I thought to myself, there's got to be a better way so I started looking around the Internet to see if Engineering companies were using a better version control system. It turns out that at least 9 years ago the conversation around using Git for versioning files was being discussed.
While many of the commenters on Reddit liked the general idea of Git, they didn't like the fact that it couldn't show the differences between one CADD file version and the other, much like it does for software code. That, of course, was and is a perceived weakness in using a software development tool for something other than its intended use.

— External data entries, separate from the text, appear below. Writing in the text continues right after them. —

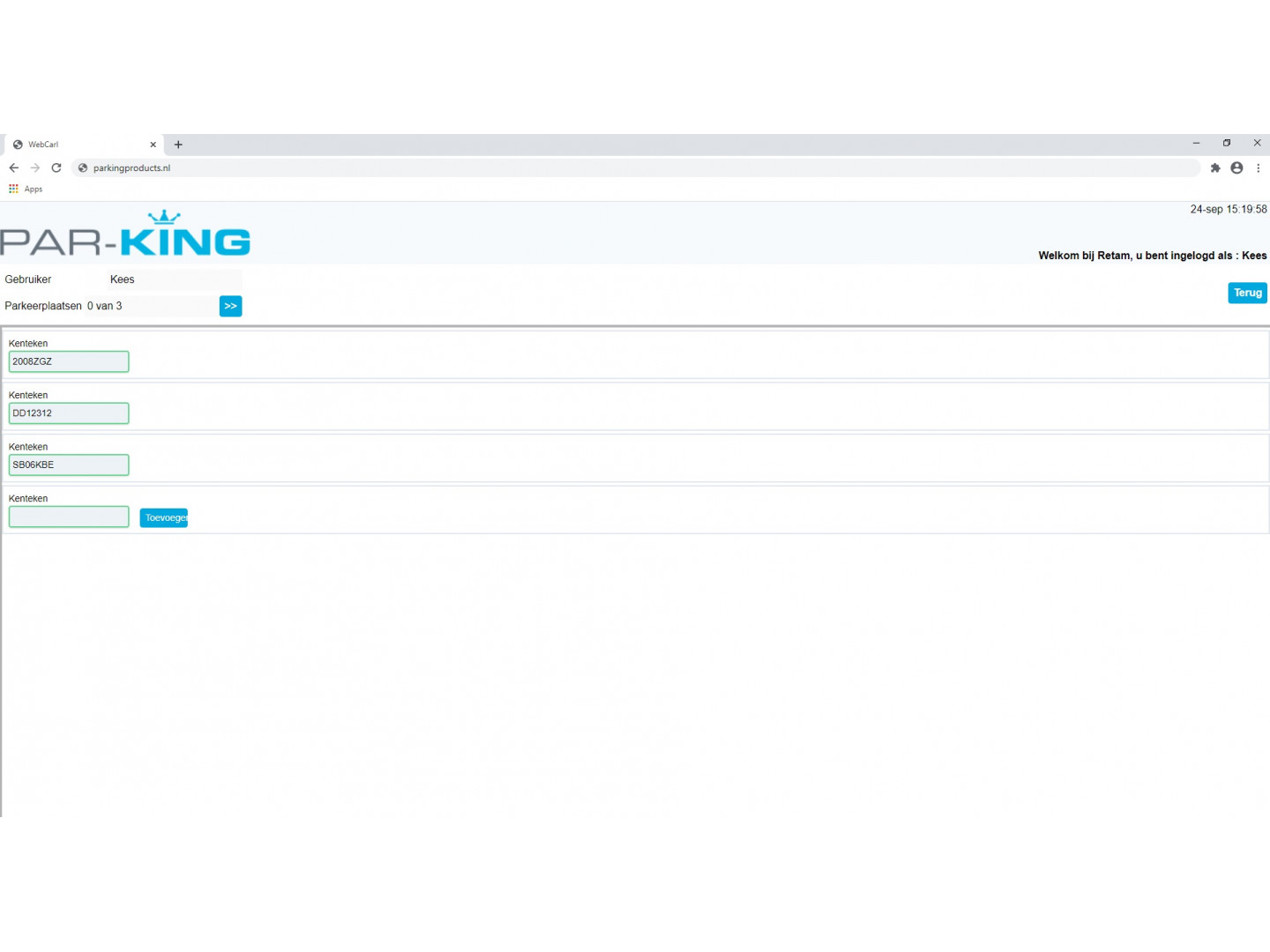Reload the current page
Image resolution: width=1270 pixels, height=952 pixels.
(56, 167)
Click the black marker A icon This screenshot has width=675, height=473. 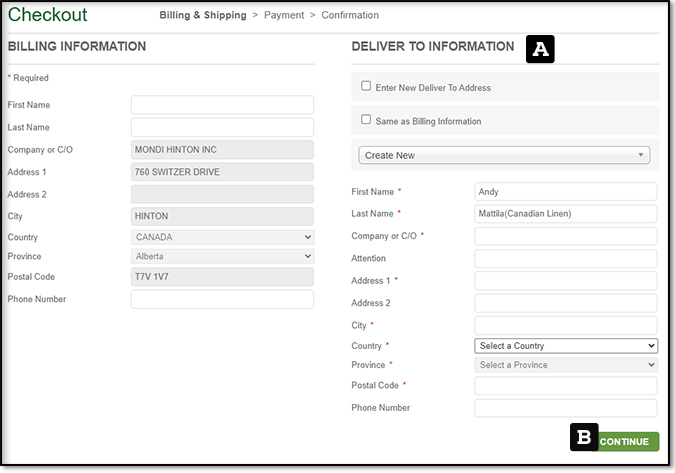pos(540,48)
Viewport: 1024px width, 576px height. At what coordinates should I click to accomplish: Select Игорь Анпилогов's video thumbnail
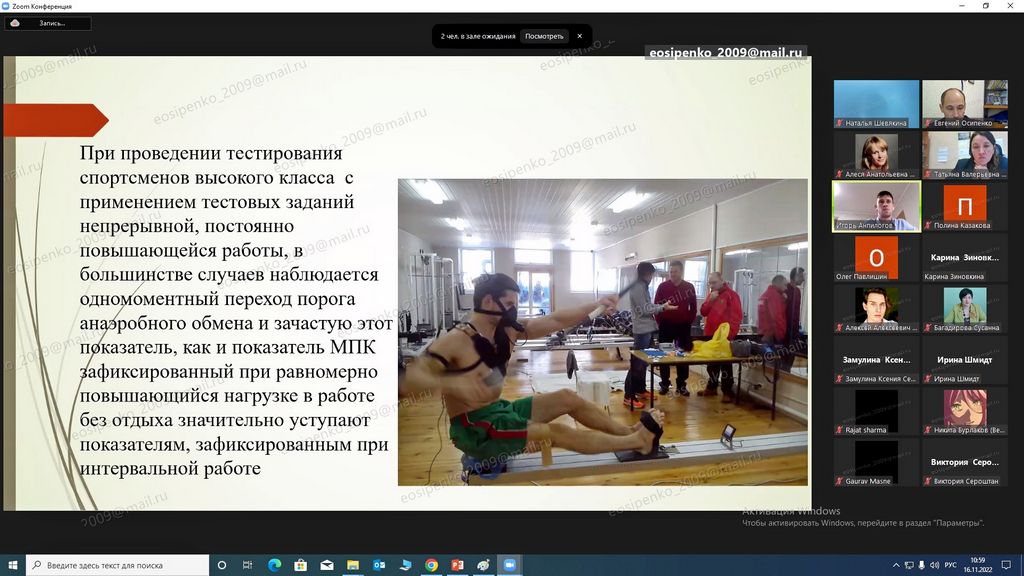[876, 206]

However, I believe that Git has some value to provide. With proper commit messages and branches, you can control documents and CADD files as a whole. Yet this process is also its biggest weakness, it's a very linear flow to version control of binary files and not code.
For example, you might have version 1 of a proposal that gets committed as a DOCX file but then make updates to the original file under a different branch that's named "new wage rates."
Sounds great until you realize that the binary file you updated gets added to the commit history. If you're binary was 1 GB in size and you changed it and updated the repository, then you have two 1 GB binaries, one of the original binary and a second updated binary. This can lead to huge repositories and you'll need a lot more storage. Of course GitHub now offers the large file storage (LFS) option but is this committing large binary blobs the right way to think about this problem?
I don't think so.
So what's the solution? I'm not sure there is a perfect one. Perhaps the answer is, "it depends." Maybe it's a hybrid approach?
Is a hybrid approach the right way?
Without adding another layer of process, a hybrid approach is tantalizing to think about. This approach would use a combination of cloud backups throughout the life of the project and Git for archiving the final version. For the most part any designer and developer will be working over multiple versions and iterations of their code or drawings. Why not create project working directories that automatically backup all your work during the day?
There are tons of free and paid services like Dropbox or OneDrive to let you backup in the background and can save your butt if something bad were to happen to your network or computer. Once the project is final and needs to be archived, then you can push it to Git, with one set of binary blobs and everything.
But that adds just another layer of process, what if we streamlined this even further and dropped Git all together?
Dropping Git altogether for cloud backup
I started this article trying to understand if GitHub is the right way to handle version controlling for CADD drawings and project related files. Git works great for software but was never designed for binary blobs like *.DWG files. You couldn't see what was changed in the binary file so what good is it?
In my search for a versioning tool was I trying to cram a metaphorical square peg into a round hole? Was I adding another process layer that wasn't needed at all? Was using cloud backups in near real-time a better option?
Yes. Yes to all those questions.
The answer is as simple as using cloud backup storage system that syncs your project directory throughout the day as you work. Enforcing a naming (and/or date) convention for versioning control of binary objects will be highly effective and keep things organized. Then instituting a deletion of "junk.dwg" and other CADD drawing versions will need to be done on an annual basis to free up storage and keep things organized.
In summary, you could use GitHub and Git for your CADD files but it merely adds another process layer than can be easily handled with cloud backup and naming process for your CADD files. After all, why complicate things when you don't need to?